» **WHAT TO PRODUCE**:
If a line of the records contains the string "section", copy it out.

=== Begin Enclosure ===

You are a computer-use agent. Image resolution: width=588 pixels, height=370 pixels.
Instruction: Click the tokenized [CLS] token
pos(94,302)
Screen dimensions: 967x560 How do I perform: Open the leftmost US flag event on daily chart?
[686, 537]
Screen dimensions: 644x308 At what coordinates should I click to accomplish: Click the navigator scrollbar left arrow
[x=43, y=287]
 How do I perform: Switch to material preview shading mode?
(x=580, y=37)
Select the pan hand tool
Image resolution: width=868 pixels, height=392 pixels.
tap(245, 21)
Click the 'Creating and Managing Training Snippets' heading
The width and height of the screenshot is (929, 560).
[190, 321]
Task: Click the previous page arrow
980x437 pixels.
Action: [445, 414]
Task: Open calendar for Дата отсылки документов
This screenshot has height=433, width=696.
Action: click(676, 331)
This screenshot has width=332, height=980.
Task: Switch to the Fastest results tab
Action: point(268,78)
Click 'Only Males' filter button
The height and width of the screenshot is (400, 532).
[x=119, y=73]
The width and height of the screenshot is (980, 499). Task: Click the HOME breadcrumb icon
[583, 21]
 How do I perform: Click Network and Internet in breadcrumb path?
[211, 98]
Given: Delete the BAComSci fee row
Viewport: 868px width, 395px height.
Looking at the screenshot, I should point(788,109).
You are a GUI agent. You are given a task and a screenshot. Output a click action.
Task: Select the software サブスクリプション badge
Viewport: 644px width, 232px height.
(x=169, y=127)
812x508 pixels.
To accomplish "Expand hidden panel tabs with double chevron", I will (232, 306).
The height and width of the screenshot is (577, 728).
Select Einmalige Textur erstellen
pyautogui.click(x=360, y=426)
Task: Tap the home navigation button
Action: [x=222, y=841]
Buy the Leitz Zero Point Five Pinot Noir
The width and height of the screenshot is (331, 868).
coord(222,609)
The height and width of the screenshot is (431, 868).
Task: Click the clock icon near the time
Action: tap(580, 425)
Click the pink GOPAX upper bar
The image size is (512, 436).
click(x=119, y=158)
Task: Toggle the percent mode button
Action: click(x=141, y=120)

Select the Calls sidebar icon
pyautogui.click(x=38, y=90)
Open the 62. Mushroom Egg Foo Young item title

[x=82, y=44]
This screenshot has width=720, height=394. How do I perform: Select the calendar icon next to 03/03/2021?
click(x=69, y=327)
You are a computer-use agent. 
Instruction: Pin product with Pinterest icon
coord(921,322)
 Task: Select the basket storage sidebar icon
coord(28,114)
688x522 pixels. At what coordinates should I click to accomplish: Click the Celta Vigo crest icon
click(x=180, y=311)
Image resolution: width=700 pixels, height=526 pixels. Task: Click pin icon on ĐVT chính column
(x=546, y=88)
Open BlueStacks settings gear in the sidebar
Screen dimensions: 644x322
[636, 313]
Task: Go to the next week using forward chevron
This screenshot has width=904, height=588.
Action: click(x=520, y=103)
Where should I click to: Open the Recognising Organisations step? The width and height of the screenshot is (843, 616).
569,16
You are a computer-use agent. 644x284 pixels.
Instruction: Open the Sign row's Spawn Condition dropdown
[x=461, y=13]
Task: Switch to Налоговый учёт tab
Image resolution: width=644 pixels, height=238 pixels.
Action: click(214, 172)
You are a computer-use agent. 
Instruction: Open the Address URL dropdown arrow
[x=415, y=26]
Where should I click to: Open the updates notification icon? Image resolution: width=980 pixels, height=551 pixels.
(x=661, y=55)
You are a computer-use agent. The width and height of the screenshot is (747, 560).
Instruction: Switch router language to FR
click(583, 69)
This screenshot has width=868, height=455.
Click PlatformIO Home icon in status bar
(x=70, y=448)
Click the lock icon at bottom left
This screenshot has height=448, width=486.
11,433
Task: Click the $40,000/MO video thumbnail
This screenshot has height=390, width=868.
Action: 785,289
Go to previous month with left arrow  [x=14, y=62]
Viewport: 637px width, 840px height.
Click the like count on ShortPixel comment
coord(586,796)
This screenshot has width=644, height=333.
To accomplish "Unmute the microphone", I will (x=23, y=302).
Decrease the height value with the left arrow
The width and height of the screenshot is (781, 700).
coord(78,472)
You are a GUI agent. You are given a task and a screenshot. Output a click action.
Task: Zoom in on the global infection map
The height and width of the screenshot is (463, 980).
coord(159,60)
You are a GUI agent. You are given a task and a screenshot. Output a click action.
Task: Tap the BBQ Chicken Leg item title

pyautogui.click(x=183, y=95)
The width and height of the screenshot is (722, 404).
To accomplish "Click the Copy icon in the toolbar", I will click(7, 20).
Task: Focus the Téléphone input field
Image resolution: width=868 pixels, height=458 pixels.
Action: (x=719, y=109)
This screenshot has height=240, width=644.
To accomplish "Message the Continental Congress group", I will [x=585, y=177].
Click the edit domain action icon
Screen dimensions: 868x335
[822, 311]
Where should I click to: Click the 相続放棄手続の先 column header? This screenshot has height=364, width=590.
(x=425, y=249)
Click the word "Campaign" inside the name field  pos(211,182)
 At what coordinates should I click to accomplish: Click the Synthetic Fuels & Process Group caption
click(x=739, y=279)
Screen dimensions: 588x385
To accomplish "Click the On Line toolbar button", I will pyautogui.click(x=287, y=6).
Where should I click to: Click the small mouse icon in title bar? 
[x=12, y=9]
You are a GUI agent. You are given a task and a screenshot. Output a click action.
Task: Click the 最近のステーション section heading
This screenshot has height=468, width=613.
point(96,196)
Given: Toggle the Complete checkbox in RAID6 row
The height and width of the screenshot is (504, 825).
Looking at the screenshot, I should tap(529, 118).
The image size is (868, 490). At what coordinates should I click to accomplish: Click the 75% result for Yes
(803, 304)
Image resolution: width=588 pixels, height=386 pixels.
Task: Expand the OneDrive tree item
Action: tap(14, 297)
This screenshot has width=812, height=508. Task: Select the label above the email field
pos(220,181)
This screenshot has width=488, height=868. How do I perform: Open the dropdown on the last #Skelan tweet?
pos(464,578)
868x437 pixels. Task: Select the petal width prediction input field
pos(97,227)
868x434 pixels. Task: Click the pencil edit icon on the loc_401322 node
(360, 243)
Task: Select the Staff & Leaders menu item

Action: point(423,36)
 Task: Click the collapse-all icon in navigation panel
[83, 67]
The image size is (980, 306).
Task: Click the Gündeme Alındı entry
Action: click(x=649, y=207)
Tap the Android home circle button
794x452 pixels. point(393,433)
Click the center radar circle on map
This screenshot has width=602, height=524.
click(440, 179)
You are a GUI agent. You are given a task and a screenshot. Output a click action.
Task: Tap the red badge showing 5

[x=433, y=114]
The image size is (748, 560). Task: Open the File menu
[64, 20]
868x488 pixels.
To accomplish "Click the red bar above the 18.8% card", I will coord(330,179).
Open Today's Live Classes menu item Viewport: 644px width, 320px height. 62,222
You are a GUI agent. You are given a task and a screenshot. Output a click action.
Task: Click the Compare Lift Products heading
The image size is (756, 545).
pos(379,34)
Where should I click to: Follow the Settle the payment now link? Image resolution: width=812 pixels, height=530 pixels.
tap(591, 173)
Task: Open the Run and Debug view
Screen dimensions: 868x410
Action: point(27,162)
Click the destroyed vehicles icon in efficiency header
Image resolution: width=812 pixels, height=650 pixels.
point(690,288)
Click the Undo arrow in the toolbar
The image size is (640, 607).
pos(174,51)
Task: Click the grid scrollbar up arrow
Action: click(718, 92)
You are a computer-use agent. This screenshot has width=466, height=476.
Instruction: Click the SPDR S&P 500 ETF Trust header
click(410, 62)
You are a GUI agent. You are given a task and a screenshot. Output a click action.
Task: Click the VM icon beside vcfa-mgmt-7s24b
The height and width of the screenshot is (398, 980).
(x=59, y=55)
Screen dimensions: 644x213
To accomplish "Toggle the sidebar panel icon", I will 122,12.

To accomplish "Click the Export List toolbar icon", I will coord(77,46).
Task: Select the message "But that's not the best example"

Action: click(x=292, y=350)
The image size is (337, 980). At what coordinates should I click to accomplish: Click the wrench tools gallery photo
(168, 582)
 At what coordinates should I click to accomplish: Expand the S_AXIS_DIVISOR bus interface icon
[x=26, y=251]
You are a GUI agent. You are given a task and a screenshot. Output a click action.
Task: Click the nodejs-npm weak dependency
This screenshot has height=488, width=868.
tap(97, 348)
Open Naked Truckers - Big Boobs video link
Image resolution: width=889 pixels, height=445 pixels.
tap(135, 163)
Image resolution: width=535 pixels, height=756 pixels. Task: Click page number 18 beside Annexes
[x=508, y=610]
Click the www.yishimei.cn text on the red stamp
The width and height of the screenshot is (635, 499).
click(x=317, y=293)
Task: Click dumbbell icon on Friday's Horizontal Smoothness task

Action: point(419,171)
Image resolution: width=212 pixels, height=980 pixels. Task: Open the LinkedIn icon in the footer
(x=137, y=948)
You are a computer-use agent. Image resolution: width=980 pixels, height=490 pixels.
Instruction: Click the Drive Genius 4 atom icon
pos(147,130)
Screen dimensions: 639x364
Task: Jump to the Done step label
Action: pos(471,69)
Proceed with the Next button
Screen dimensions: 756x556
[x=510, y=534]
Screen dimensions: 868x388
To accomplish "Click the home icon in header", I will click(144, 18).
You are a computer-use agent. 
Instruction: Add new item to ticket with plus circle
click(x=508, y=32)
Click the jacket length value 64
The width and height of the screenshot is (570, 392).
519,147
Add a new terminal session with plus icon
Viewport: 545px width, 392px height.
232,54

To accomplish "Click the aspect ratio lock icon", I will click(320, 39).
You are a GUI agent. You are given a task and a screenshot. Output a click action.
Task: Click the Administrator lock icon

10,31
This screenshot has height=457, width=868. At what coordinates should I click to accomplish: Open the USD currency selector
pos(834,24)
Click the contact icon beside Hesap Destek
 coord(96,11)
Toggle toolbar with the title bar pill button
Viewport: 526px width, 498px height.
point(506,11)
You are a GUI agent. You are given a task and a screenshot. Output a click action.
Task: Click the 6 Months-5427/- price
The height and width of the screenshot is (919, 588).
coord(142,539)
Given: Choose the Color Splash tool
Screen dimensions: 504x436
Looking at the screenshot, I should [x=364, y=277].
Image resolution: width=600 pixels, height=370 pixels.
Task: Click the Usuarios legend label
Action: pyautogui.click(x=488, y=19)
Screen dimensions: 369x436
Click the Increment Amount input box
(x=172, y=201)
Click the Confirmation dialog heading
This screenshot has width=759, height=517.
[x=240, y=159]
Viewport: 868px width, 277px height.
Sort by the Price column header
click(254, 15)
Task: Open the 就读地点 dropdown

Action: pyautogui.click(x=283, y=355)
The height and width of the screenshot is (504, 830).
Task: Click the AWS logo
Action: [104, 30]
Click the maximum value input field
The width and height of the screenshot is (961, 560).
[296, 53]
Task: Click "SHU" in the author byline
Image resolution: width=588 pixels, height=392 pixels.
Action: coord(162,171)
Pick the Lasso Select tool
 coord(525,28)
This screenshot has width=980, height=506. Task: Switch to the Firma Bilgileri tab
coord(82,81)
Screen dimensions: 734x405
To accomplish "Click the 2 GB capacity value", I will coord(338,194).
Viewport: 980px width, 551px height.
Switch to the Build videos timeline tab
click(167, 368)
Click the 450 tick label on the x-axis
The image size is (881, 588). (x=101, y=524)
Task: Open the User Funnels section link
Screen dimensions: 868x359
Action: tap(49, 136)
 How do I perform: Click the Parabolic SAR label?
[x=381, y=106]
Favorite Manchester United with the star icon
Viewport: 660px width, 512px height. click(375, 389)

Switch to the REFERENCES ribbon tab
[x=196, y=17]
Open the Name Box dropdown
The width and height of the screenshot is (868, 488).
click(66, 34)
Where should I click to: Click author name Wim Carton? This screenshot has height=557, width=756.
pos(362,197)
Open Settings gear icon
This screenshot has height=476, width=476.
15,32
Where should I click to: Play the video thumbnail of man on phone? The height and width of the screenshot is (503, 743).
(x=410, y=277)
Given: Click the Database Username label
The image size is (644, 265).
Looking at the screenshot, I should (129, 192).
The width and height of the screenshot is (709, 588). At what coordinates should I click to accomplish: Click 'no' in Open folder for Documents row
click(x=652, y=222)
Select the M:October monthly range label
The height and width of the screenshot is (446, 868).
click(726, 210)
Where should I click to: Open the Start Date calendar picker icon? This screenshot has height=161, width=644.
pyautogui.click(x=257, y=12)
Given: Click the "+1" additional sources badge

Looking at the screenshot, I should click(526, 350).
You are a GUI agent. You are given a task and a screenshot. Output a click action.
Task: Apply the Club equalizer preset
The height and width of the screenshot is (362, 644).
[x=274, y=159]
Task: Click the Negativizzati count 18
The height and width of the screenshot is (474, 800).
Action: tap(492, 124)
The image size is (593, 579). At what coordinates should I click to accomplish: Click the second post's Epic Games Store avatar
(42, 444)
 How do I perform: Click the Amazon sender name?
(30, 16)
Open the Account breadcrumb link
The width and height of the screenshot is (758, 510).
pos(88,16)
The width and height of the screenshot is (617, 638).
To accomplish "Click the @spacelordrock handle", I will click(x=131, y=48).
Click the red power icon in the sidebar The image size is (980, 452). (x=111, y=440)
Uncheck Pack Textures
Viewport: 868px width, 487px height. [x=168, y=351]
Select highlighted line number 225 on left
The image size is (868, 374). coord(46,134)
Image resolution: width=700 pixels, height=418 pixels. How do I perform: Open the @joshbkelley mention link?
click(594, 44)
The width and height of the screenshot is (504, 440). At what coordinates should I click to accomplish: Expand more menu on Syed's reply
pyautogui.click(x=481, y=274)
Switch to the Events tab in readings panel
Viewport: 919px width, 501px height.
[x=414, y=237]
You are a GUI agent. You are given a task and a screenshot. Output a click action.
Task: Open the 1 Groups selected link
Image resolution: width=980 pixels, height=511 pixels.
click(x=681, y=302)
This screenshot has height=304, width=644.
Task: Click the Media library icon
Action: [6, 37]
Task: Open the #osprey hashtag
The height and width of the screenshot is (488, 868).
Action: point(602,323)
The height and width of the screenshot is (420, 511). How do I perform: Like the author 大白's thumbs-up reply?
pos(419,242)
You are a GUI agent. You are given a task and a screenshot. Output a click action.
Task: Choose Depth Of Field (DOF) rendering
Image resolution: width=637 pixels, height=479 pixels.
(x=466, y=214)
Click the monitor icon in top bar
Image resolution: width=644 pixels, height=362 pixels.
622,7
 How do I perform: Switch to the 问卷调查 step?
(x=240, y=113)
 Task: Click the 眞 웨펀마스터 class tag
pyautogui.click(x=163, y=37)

=== End Enclosure ===

» **TASK OUTPUT**:
Task: Click the 最近のステーション section heading
Task: Open the User Funnels section link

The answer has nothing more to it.